[Supplied passage]
━━━━━━━━━━━━━━━━━━━━━━━━━━━━━━

Barbara loves a bit of weeding.My allotment partner can spend hours skimming the soil for errant plants poking their bristly heads into the sunlight.

I find it a torrid experience.

No, I am a glory hunter on the patch. Happy to claim the spoils, radishes, over-sized courgettes and amusingly shaped carrots, at harvest time.

Don’t get me wrong, I can spend hours drenching my fledging plants under the watering can.

But, on the weed front, I am a hands-off kind of a guy.

I have found some weeds to be my friend. Some of the flowers draw bugs away from the veg, while others keep barren soil turned over.

I know it truly rankles with Barbara. I can see her point of view.

You spend hours eagerly weeding on hands and knees, stand back and, with hands on hips, let out a satisfying sigh.

At that moment, the students on the next door plot return after a summer of charity work in Borneo, Namibia or Newquay.

━━━━━━━━━━━━━━━━━━━━━━━━━━━━━━

[Task directions] Can you write the next part of the allotment weeding piece, picking up right after its final sentence?

Pixel coordinate grounding data
━━━━━━━━━━━━━━━━━━━━━━━━━━━━━━

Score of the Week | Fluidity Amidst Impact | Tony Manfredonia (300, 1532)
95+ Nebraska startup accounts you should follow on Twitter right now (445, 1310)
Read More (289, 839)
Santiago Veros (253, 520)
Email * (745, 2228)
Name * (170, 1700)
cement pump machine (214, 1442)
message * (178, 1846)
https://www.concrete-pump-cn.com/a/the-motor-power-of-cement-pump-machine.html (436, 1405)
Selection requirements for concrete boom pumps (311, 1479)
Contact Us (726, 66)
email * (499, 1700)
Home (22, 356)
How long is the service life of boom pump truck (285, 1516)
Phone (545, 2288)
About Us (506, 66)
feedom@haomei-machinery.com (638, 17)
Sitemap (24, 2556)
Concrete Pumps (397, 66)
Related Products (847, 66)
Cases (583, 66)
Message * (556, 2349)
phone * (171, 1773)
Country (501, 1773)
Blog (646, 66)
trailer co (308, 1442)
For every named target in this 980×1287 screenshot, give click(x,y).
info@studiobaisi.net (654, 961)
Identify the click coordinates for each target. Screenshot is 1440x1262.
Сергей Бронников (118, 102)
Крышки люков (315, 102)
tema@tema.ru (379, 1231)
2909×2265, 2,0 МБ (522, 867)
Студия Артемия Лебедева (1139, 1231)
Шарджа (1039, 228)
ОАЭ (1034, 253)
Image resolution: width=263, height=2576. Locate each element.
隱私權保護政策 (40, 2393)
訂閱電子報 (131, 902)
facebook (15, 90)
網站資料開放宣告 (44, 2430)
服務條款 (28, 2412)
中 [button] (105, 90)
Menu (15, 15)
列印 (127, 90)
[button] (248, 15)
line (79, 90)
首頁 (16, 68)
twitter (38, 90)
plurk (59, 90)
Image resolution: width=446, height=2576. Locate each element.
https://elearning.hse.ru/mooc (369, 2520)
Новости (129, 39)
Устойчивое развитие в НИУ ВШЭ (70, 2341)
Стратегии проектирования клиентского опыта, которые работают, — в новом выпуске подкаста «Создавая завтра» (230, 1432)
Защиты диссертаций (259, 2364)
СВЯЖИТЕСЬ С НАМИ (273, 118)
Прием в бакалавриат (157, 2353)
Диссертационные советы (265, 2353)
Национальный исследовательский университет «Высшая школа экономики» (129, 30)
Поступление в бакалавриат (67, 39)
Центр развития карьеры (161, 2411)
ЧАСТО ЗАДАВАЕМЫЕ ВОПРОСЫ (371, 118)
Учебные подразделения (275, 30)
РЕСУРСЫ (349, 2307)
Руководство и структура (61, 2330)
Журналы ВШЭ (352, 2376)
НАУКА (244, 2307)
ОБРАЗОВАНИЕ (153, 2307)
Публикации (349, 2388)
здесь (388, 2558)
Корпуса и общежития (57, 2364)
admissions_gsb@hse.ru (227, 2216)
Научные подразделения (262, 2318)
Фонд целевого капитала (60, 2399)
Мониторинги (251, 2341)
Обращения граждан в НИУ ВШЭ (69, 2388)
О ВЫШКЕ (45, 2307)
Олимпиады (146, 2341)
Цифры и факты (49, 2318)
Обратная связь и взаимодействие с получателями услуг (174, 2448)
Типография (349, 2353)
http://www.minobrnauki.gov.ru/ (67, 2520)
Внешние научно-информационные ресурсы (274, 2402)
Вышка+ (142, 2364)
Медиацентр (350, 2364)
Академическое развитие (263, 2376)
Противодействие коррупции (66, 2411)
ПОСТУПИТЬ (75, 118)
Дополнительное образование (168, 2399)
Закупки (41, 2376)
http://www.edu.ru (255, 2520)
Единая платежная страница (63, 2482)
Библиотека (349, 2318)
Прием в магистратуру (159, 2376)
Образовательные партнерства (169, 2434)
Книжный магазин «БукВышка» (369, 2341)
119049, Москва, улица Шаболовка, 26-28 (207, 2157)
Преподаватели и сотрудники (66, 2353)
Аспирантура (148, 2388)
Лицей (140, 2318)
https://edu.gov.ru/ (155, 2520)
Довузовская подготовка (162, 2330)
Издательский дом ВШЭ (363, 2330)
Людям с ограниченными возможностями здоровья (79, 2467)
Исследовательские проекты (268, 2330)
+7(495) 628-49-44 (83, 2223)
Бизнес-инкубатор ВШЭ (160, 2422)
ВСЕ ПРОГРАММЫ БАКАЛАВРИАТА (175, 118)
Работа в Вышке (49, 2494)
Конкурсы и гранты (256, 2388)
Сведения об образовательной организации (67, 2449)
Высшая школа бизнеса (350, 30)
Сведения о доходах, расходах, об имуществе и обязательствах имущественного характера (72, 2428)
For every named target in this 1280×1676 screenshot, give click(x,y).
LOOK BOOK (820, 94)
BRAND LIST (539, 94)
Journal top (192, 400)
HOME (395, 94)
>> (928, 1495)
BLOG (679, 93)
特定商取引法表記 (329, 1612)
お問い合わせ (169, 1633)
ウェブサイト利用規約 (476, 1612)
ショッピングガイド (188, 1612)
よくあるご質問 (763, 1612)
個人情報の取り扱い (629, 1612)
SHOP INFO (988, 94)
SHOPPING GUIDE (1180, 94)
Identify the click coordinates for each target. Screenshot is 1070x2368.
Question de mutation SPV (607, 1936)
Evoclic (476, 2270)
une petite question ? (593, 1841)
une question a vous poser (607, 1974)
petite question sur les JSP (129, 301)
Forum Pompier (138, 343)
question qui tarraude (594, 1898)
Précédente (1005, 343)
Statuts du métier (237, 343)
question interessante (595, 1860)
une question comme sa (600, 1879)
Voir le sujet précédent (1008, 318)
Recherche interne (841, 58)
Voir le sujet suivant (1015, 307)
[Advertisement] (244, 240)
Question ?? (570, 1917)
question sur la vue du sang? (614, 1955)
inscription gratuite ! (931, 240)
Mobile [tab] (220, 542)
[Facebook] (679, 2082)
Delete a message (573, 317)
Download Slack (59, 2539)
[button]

━━━━━━━━━━━━━━━━━━━━━━━━━━━━━━

[Response for this exercise]
Giggling uncontrollably at the Amazonian-extent of the thicket facing them, they triumphantly hold aloft pumpkins and cucumbers which look like they have been genetically modified by NASA.

I take a weekend city break in Bruges and return to find caterpillars have opened an all-you-can-eat buffet on my cabbage patch, while a cat has used my leeks as target practice.

Life’s just not fair. Rule one of allotmenteering: Don’t be smug. This a race and only the strongest will survive.

Let’s see who’s laughing when winter bites and the soil is either frozen rock hard, or you are ankle deep in a paddyfield.

And that leaves me to ask one question: who, or what, did this to my courgettes?

Not satisfied with eating the whole thing, it munches sizeable chunks from the plant and then leaves under the cover of darkness.

Muntjac, probably. I’ve had run-ins with badgers before, and I’m not sure they like courgettes.

It could be a student, I suppose.

But that’s life on the patch: at times frustrating, at periods mystifying... But always entertaining.